This is a rush transcript. Copy may not be in its final form.
AMY GOODMAN: This is Democracy Now! I’m Amy Goodman, with Juan González, as we end today’s show remembering the world-renowned Buddhist monk, antiwar activist, poet and teacher Thich Nhat Hanh. He died Saturday in his native Vietnam at the age of 95.
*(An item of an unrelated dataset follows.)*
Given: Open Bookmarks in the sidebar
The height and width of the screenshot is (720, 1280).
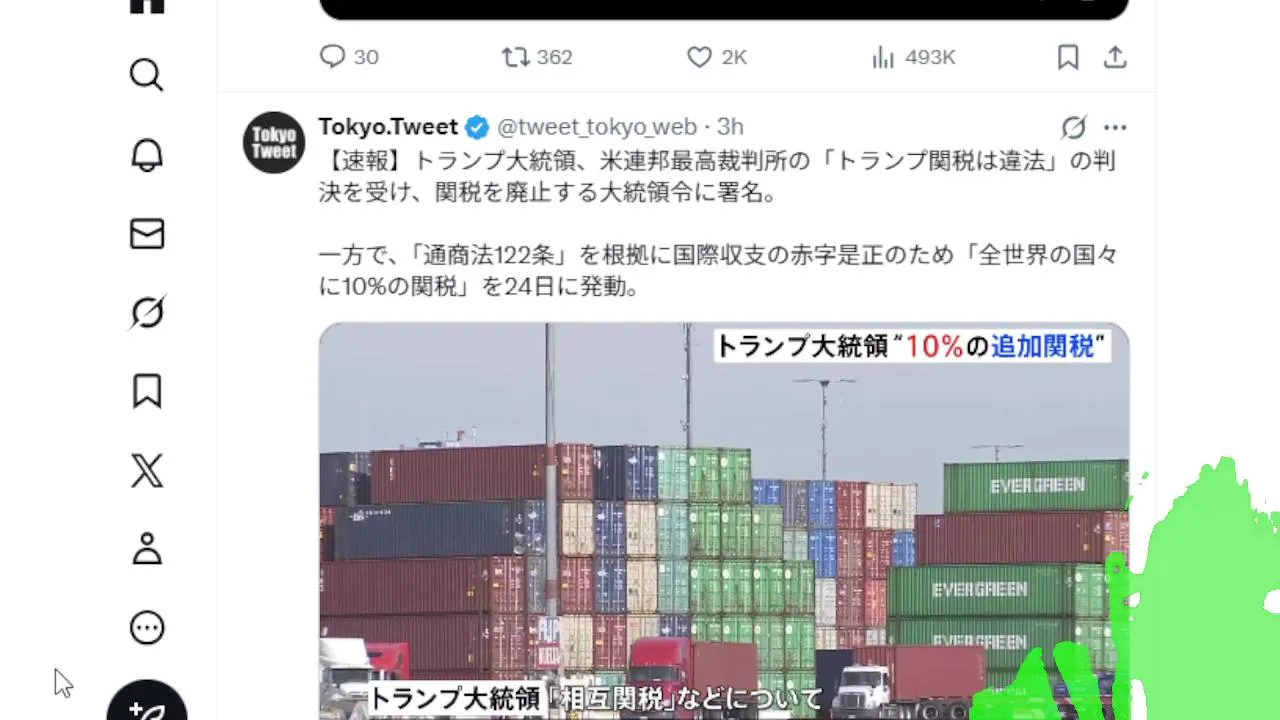Looking at the screenshot, I should pyautogui.click(x=147, y=392).
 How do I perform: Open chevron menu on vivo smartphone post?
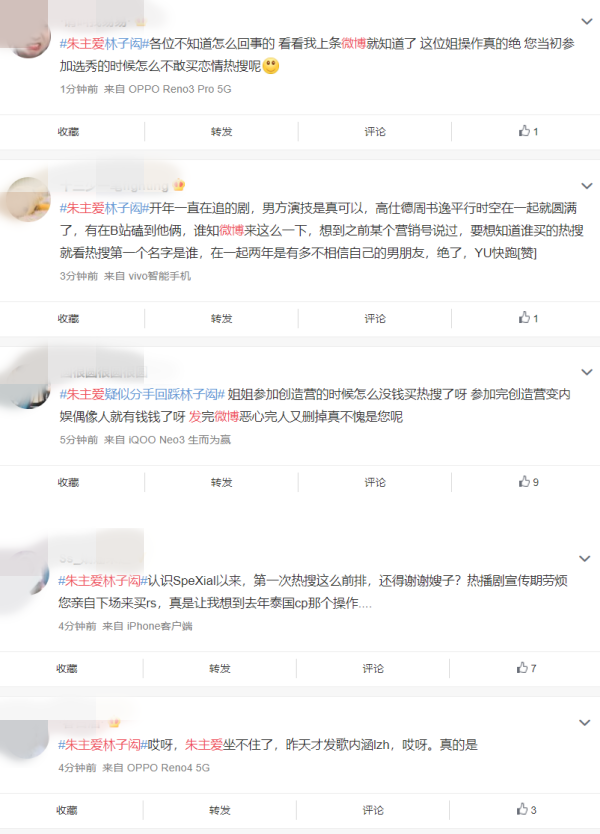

Thich Nhat Hanh was exiled from Vietnam for decades beginning in the ’60s after he spoke out publicly against the war. In 1966, he traveled to the U.S. and met with Dr. Martin Luther King Jr., helping to persuade Dr. King to speak out against the U.S. War in Vietnam. King went on to nominate Thich Nhat Hanh for a Nobel Peace Prize a year later, calling him an “apostle of peace and nonviolence.” In 1969, Thich Nhat Hanh led a Buddhist delegation to the Paris peace talks that resulted in accords between North Vietnam and the United States. He believed Buddhist principles should be applied to everyday life and even to solve difficult political problems. In 2001, on September 25th, two weeks after the 9/11 attacks, Thich Nhat Hanh spoke at the historic Riverside Church here in New York, where Dr. Martin Luther King first spoke out publicly against the Vietnam War. The subject of Thich Nhat Hanh’s speech was “Embracing Anger.” This is part of his address that Democracy Now! aired the next day.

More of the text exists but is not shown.